[Given records — start]

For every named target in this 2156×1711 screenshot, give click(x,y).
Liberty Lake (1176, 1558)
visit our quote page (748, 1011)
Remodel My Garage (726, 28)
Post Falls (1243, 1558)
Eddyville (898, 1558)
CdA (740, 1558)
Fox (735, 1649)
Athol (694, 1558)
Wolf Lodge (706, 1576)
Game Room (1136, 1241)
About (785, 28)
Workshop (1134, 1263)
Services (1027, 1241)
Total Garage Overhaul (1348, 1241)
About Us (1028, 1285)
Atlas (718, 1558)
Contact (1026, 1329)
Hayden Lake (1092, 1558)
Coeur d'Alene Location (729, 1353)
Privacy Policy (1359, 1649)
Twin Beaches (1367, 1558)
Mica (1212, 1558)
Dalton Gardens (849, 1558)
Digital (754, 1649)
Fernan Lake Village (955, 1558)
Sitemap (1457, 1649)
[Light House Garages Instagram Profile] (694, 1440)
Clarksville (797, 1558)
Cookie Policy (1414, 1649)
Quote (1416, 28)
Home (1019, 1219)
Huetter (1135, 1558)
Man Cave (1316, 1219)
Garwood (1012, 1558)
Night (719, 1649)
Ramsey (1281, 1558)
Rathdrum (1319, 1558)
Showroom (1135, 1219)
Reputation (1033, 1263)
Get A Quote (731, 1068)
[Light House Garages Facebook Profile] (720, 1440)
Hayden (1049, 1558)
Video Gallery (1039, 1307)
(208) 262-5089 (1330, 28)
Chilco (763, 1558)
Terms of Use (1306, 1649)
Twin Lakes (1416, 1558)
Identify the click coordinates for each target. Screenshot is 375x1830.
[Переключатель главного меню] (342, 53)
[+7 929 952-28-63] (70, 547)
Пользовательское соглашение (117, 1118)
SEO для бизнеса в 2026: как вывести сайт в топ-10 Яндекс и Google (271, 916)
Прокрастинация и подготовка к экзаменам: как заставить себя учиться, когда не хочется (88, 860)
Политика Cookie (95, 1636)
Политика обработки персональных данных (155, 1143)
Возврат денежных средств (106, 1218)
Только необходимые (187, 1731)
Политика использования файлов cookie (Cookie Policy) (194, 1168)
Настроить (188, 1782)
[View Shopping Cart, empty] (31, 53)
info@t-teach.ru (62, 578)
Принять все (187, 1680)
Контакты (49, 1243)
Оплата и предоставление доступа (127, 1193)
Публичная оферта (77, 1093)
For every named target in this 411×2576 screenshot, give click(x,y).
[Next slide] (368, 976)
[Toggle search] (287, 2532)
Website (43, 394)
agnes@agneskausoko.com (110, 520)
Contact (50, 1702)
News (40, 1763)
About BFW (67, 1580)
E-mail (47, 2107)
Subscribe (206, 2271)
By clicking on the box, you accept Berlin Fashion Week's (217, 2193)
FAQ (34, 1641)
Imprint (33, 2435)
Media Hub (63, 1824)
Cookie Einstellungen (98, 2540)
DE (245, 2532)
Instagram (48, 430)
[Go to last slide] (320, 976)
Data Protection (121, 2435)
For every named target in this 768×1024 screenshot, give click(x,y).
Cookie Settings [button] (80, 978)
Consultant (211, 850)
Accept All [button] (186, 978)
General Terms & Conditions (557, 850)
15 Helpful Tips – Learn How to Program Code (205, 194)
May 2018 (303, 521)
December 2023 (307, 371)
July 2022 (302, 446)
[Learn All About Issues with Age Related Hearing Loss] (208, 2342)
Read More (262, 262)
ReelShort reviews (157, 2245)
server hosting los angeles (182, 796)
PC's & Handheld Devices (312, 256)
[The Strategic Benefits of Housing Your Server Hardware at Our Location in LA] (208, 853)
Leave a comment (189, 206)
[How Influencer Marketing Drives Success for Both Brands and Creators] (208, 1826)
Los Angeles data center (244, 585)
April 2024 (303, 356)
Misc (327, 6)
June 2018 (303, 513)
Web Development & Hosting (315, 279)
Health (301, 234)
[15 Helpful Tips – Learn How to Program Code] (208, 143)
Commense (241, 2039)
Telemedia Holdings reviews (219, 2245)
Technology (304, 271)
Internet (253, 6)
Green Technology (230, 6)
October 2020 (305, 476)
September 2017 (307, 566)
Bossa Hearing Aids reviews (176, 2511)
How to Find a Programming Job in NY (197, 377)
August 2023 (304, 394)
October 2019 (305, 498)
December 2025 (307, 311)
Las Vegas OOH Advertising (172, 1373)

[Given records — finish]

• Directions for this task
Output the records above, each one exactly, with none left out.

• Solution for this problem
For every named target in this 2156×1711 screenshot, give click(x,y).
Liberty Lake (1176, 1558)
visit our quote page (748, 1011)
Remodel My Garage (726, 28)
Post Falls (1243, 1558)
Eddyville (898, 1558)
CdA (740, 1558)
Fox (735, 1649)
Athol (694, 1558)
Wolf Lodge (706, 1576)
Game Room (1136, 1241)
About (785, 28)
Workshop (1134, 1263)
Services (1027, 1241)
Total Garage Overhaul (1348, 1241)
About Us (1028, 1285)
Atlas (718, 1558)
Contact (1026, 1329)
Hayden Lake (1092, 1558)
Coeur d'Alene Location (729, 1353)
Privacy Policy (1359, 1649)
Twin Beaches (1367, 1558)
Mica (1212, 1558)
Dalton Gardens (849, 1558)
Digital (754, 1649)
Fernan Lake Village (955, 1558)
Sitemap (1457, 1649)
[Light House Garages Instagram Profile] (694, 1440)
Clarksville (797, 1558)
Cookie Policy (1414, 1649)
Quote (1416, 28)
Home (1019, 1219)
Huetter (1135, 1558)
Man Cave (1316, 1219)
Garwood (1012, 1558)
Night (719, 1649)
Ramsey (1281, 1558)
Rathdrum (1319, 1558)
Showroom (1135, 1219)
Reputation (1033, 1263)
Get A Quote (731, 1068)
[Light House Garages Facebook Profile] (720, 1440)
Hayden (1049, 1558)
Video Gallery (1039, 1307)
(208) 262-5089 (1330, 28)
Chilco (763, 1558)
Terms of Use (1306, 1649)
Twin Lakes (1416, 1558)
Identify the click coordinates for each target. Screenshot is 375x1830.
[Переключатель главного меню] (342, 53)
[+7 929 952-28-63] (70, 547)
Пользовательское соглашение (117, 1118)
SEO для бизнеса в 2026: как вывести сайт в топ-10 Яндекс и Google (271, 916)
Прокрастинация и подготовка к экзаменам: как заставить себя учиться, когда не хочется (88, 860)
Политика Cookie (95, 1636)
Политика обработки персональных данных (155, 1143)
Возврат денежных средств (106, 1218)
Только необходимые (187, 1731)
Политика использования файлов cookie (Cookie Policy) (194, 1168)
Настроить (188, 1782)
[View Shopping Cart, empty] (31, 53)
info@t-teach.ru (62, 578)
Принять все (187, 1680)
Контакты (49, 1243)
Оплата и предоставление доступа (127, 1193)
Публичная оферта (77, 1093)
For every named target in this 411×2576 screenshot, give click(x,y).
[Next slide] (368, 976)
[Toggle search] (287, 2532)
Website (43, 394)
agnes@agneskausoko.com (110, 520)
Contact (50, 1702)
News (40, 1763)
About BFW (67, 1580)
E-mail (47, 2107)
Subscribe (206, 2271)
By clicking on the box, you accept Berlin Fashion Week's (217, 2193)
FAQ (34, 1641)
Imprint (33, 2435)
Media Hub (63, 1824)
Cookie Einstellungen (98, 2540)
DE (245, 2532)
Instagram (48, 430)
[Go to last slide] (320, 976)
Data Protection (121, 2435)
For every named target in this 768×1024 screenshot, give click(x,y).
Cookie Settings [button] (80, 978)
Consultant (211, 850)
Accept All [button] (186, 978)
General Terms & Conditions (557, 850)
15 Helpful Tips – Learn How to Program Code (205, 194)
May 2018 (303, 521)
December 2023 (307, 371)
July 2022 (302, 446)
[Learn All About Issues with Age Related Hearing Loss] (208, 2342)
Read More (262, 262)
ReelShort reviews (157, 2245)
server hosting los angeles (182, 796)
PC's & Handheld Devices (312, 256)
[The Strategic Benefits of Housing Your Server Hardware at Our Location in LA] (208, 853)
Leave a comment (189, 206)
[How Influencer Marketing Drives Success for Both Brands and Creators] (208, 1826)
Los Angeles data center (244, 585)
April 2024 (303, 356)
Misc (327, 6)
June 2018 (303, 513)
Web Development & Hosting (315, 279)
Health (301, 234)
[15 Helpful Tips – Learn How to Program Code] (208, 143)
Commense (241, 2039)
Telemedia Holdings reviews (219, 2245)
Technology (304, 271)
Internet (253, 6)
Green Technology (230, 6)
October 2020 (305, 476)
September 2017 (307, 566)
Bossa Hearing Aids reviews (176, 2511)
How to Find a Programming Job in NY (197, 377)
August 2023 (304, 394)
October 2019 (305, 498)
December 2025 (307, 311)
Las Vegas OOH Advertising (172, 1373)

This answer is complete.